BN: What problems or roadblocks prevent organizations from using behavioral analytics successfully in threat detection programs?
SR: One major problem that hinders many organizations is not gathering enough data to feed threat detection tools. If these tools don’t have complete networking or device data, then security issues could slip past in those blind spots. Too little data also means that threat detection cannot be as precise or contextual, which in turn means more false positive alerts and more work for SOC analysts to investigate and respond to the actual threats. Organizations might be restricting their input data because they mistakenly believe that doing things like turning on NetFlow will slow down network performance. Others might have a threat detection solution that charges based on the volume of data it ingests, so they are limiting inputs to keep costs down. In addition, many rule-based threat detection solutions cannot ingest ‘unstructured’ data from sources like proprietary business applications, Industrial Control Systems, IoT devices, or healthcare devices because it is not in a format they recognize.

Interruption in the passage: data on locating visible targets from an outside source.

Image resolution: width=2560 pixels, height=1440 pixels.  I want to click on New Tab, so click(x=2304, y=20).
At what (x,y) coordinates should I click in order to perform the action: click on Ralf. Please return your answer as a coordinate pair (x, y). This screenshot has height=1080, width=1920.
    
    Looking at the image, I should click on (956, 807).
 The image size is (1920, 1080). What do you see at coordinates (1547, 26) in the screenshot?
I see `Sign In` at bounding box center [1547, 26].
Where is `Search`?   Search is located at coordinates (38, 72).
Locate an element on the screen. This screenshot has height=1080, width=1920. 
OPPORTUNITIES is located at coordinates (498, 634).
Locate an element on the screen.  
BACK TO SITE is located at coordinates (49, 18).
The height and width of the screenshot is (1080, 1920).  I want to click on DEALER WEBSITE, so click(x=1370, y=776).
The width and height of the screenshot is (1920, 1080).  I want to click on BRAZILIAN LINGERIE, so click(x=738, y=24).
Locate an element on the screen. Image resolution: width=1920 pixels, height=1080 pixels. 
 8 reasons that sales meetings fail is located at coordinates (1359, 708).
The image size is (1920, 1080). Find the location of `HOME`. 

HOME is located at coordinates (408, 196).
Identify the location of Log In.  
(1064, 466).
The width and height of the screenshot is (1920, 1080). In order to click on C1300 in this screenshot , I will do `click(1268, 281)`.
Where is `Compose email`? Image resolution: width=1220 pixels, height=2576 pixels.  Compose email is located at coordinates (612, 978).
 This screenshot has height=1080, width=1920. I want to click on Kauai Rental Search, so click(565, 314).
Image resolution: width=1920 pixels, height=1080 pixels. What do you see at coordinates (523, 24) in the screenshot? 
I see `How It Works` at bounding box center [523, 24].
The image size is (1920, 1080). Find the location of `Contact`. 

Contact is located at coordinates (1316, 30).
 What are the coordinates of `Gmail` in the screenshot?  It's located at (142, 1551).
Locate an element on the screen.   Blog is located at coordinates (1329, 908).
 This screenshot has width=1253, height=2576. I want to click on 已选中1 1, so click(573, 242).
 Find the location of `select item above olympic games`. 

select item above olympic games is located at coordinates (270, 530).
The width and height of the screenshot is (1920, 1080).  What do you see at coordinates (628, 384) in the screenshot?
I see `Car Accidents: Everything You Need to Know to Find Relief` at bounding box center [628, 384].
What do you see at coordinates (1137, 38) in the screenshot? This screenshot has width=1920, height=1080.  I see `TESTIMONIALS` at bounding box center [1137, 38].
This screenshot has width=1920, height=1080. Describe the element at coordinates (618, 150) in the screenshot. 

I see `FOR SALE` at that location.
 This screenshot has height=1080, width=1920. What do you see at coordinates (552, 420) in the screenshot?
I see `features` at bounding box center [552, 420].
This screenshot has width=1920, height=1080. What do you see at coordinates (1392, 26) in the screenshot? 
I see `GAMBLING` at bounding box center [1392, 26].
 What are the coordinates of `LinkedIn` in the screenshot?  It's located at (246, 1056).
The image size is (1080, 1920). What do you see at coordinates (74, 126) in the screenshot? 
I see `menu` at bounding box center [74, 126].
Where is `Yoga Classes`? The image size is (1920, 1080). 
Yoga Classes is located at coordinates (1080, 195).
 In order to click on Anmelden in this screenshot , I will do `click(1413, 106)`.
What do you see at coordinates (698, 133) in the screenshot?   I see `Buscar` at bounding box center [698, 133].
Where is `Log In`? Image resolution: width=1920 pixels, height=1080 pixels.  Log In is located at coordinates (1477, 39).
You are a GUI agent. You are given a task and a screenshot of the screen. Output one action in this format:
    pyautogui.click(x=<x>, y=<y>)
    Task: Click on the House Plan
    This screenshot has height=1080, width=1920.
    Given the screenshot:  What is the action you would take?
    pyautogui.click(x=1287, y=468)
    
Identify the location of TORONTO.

A second issue is the quality of the ML models that the behavioral analytics relies on. The more models a solution has, the more detailed each one can be. This means they’ll be more accurate and the solution will cover a wider range of security threats overall. A robust behavioral analytics solution should have hundreds of ML models. Many solutions also have proprietary ML models that can’t be verified or customized. This also creates roadblocks because the user cannot verify that the models are working as intended and cannot modify them to respond to new threats. A better option is to choose a vendor that offers open analytics so that companies can customize the vendor’s machine learning models or build their own.